Käsekuchen ohne Boden mit 800 g Quark, total lecker! – allein dieser Satz lässt vielen das Wasser im Mund zusammenlaufen. Kein Wunder: Dieser Kuchenklassiker gehört in Deutschland, Österreich und der Schweiz zu den beliebtesten Backrezepten überhaupt. Die Variante ohne Boden punktet dabei gleich doppelt: Sie ist unglaublich einfach zuzubereiten und besticht durch ihre reine, cremige Quarkfüllung, ohne dass ein Mürbeteig vom Geschmack ablenkt.

In diesem umfassenden Artikel erfährst du alles, was du über dieses himmlische Rezept wissen musst: von den richtigen Zutaten über Zubereitungstipps bis hin zu Variationen, die deinen Käsekuchen noch perfekter machen.


Warum Käsekuchen ohne Boden so beliebt ist

Pur, leicht und unkompliziert

Viele Menschen greifen bewusst zu einem Käsekuchen ohne Boden, weil er leichter wirkt, weniger Zucker und Fett enthält und schneller gemacht ist.

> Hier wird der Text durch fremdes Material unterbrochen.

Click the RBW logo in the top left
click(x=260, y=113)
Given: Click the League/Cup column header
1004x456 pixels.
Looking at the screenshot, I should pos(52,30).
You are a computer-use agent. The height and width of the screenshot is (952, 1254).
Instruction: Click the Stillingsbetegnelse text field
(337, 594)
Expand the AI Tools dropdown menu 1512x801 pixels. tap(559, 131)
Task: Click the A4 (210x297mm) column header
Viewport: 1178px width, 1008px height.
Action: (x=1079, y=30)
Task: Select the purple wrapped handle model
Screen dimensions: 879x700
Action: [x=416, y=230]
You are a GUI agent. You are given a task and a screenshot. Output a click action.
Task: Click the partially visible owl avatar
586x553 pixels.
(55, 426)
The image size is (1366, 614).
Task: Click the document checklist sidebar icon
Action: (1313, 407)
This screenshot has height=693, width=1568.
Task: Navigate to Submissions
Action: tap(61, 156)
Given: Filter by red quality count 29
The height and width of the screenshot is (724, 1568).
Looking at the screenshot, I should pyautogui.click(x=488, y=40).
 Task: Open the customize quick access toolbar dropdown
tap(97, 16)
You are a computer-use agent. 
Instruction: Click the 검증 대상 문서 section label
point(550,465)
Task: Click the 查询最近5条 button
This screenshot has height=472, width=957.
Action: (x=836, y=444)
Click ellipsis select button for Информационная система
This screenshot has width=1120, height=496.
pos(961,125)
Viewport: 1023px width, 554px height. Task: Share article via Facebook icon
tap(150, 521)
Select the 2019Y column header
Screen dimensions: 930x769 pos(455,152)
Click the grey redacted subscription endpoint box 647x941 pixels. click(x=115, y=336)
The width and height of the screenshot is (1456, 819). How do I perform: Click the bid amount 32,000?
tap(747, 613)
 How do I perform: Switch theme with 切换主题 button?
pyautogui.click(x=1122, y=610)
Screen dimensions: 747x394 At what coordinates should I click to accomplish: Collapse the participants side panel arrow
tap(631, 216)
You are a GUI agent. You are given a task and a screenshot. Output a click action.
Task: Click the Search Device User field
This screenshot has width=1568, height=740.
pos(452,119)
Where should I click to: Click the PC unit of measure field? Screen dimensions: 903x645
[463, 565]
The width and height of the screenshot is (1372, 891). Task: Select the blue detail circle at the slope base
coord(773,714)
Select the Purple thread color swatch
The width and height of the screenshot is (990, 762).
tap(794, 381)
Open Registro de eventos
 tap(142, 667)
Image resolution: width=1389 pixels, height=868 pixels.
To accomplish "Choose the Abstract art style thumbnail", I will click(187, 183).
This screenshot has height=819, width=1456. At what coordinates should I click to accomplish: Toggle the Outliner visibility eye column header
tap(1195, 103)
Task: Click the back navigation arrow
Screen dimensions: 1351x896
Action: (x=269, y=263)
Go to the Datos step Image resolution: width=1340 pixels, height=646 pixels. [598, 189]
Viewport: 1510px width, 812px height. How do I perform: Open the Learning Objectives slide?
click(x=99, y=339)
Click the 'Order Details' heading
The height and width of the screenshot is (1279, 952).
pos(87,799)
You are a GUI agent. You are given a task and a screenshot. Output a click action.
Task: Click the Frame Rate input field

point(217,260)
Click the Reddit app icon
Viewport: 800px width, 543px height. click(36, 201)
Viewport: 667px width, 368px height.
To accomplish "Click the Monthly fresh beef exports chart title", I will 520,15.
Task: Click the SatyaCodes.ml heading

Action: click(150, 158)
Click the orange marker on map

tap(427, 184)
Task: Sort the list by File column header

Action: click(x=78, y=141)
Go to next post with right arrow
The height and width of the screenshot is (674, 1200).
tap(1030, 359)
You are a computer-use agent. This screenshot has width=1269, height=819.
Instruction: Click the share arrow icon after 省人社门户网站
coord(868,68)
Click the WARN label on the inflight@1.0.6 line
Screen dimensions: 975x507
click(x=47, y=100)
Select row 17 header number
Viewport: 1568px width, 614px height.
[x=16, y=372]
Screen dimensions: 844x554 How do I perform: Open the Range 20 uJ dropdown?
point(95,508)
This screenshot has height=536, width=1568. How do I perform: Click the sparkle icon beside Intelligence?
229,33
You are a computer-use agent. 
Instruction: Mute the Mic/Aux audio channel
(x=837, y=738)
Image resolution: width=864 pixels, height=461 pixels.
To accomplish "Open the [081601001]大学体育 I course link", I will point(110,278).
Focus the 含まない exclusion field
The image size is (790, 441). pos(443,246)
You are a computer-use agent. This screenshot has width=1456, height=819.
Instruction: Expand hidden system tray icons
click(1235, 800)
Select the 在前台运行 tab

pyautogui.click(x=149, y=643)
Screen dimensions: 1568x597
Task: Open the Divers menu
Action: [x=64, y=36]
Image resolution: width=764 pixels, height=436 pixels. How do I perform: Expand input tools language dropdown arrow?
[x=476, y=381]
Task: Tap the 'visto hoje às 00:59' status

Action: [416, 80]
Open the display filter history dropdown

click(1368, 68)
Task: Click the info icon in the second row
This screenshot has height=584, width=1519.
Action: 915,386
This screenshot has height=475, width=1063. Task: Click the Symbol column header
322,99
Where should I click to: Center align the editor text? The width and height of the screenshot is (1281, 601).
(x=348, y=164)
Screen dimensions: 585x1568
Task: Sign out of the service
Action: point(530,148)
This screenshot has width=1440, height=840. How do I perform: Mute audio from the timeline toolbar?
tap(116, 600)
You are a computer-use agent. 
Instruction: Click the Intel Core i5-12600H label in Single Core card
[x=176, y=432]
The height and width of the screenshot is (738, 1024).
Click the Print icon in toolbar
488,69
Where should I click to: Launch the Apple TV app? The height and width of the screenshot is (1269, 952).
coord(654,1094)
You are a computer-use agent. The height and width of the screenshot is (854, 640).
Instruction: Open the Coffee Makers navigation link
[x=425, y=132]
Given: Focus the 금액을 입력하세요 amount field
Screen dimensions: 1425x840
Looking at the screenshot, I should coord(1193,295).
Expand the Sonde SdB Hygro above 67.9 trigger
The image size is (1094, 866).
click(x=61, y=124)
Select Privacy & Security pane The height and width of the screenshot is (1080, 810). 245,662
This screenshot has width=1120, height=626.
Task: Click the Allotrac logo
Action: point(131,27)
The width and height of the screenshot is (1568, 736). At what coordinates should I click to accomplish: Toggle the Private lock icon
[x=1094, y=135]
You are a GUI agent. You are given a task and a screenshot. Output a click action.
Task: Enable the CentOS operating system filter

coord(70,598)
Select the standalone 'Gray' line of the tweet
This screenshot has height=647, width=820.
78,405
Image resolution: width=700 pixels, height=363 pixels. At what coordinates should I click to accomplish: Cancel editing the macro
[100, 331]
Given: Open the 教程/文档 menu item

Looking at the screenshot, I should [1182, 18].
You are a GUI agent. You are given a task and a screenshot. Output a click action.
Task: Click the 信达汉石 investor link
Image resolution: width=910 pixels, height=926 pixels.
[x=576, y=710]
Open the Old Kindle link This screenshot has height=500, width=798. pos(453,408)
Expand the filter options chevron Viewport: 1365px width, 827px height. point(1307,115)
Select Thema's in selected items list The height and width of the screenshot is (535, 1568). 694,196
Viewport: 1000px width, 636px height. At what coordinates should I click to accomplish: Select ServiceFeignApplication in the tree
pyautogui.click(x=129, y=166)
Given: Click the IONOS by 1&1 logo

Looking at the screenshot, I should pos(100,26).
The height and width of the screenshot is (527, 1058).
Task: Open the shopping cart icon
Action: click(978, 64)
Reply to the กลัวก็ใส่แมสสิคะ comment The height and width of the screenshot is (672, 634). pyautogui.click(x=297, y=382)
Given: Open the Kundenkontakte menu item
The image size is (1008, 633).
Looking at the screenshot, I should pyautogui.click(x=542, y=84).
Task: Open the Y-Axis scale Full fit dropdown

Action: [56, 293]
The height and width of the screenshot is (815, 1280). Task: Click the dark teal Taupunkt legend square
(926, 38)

Keine Kühlzeit, kein Teig ausrollen – einfach die Zutaten verrühren, backen und genießen.

Der Geschmack steht im Mittelpunkt

Wenn 800 g Quark die Hauptrolle spielen, entsteht automatisch eine schön feste, aber dennoch cremige Konsistenz, wie Käsekuchenfans sie lieben. Der pure Quarkgeschmack kombiniert mit Vanille, Zitrone und einer feinen Süße ergibt ein unwiderstehliches Aroma.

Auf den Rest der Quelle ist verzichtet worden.